2-Domain Generalization
To test domain generalization capabilities of GCRL, we consider the Minimum Separation Distances (MSD) in the training and test domains are \(\{0.1, 0.3, 0.5\}\) and \(\{0.1, 0.2, 0.3, 0.4, 0.5, 0.6, 0.7, 0.8\}\) meters, respectively. As illustrated in Figure 6 Gale Bagi et al., 2023, our method is more robust to domain shifts compared to baseline, and it is achieving slightly better ADE, which is 8.8% on average. For OOD-Inter cases, where the test domain shift falls within the range of training domain shifts (e.g., test domain shift = 0.4), GCRL remains reusable as ADE shows insensitivity to these shifts. However, for OOD-Extra cases, where test domain shifts lie outside the range of training domain shifts, the model requires fine-tuning to maintain performance.
3-Domain Adaptation
To evaluate the efficiency of our proposed method for knowledge transfer using a synthetic dataset under an OOD-Extra case. We train both baseline and GCRL with a consistent setup and fine-tune various model components using a limited number of batches from the test domain. Each batch contains 64 samples, resulting in fine-tuning with sample sizes of \(\{1, 2, 3, 4, 5, 6\} × 64\). For baseline, we fine-tune with the optimal settings reported in their paper.
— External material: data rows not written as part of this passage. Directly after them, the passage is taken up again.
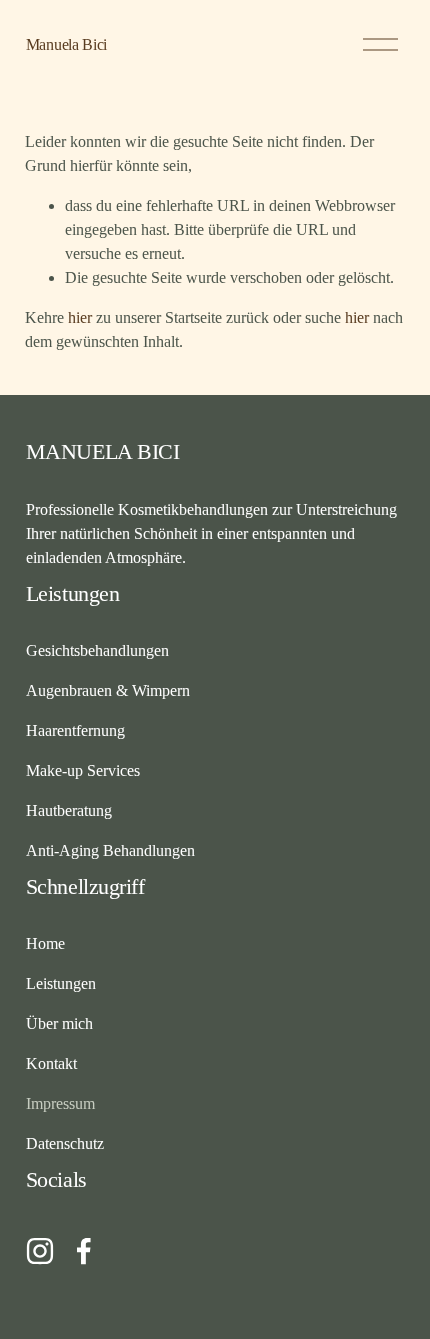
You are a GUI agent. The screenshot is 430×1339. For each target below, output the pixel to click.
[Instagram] (40, 1251)
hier (80, 317)
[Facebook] (84, 1251)
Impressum (60, 1103)
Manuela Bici (66, 44)
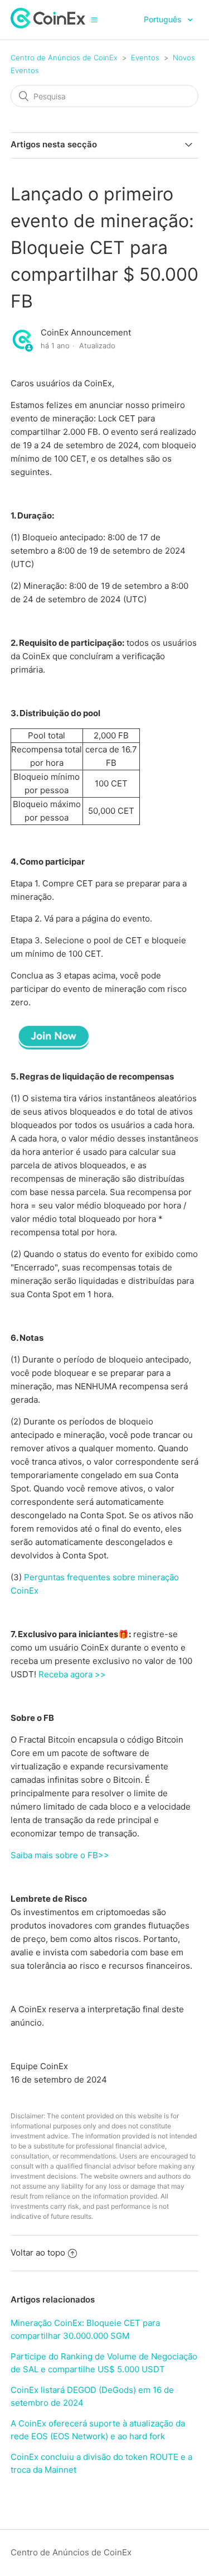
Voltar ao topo (38, 2252)
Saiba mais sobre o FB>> (60, 1855)
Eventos (145, 57)
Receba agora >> (72, 1674)
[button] (94, 19)
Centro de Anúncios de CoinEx (64, 57)
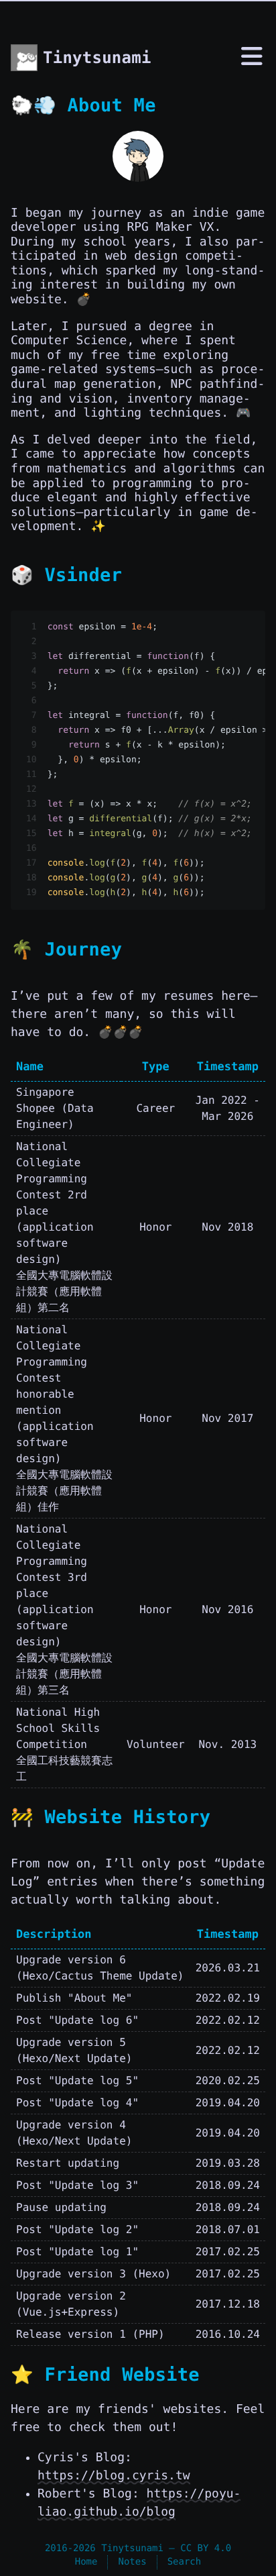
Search (184, 2562)
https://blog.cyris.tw (114, 2476)
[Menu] (251, 58)
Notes (132, 2562)
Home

For GCRL, we fine-tune the components \( p(y|x, s, z) \), \( p(x|s, z) \), \( p(s) \), and \( q(s|x) \).
As illustrated in Figure 7 Gale Bagi et al., 2023, GCRL adapts to the new environment more rapidly and demonstrates greater robustness to OOD-Extra shifts compared to baseline, improving evaluation metric by an average of 34.3% over baseline.
4-Generative Bonus
Since GCRL is a generative approach, we can generate multiple future trajectories per sample and select the best of them to tackle the multi-modality of trajectories. Therefore, we use a hyper-parameter N in testing to determine the number of generated trajectories per sample. Figure 4 Gale Bagi et al., 2023 illustrates the significant impact that a generative approach can have in the performance. According to Figure 5 Gale Bagi et al., 2023 the qualitative results also suggest that a generative approach can be useful in motion forecasting as it is able to generate diverse trajectories.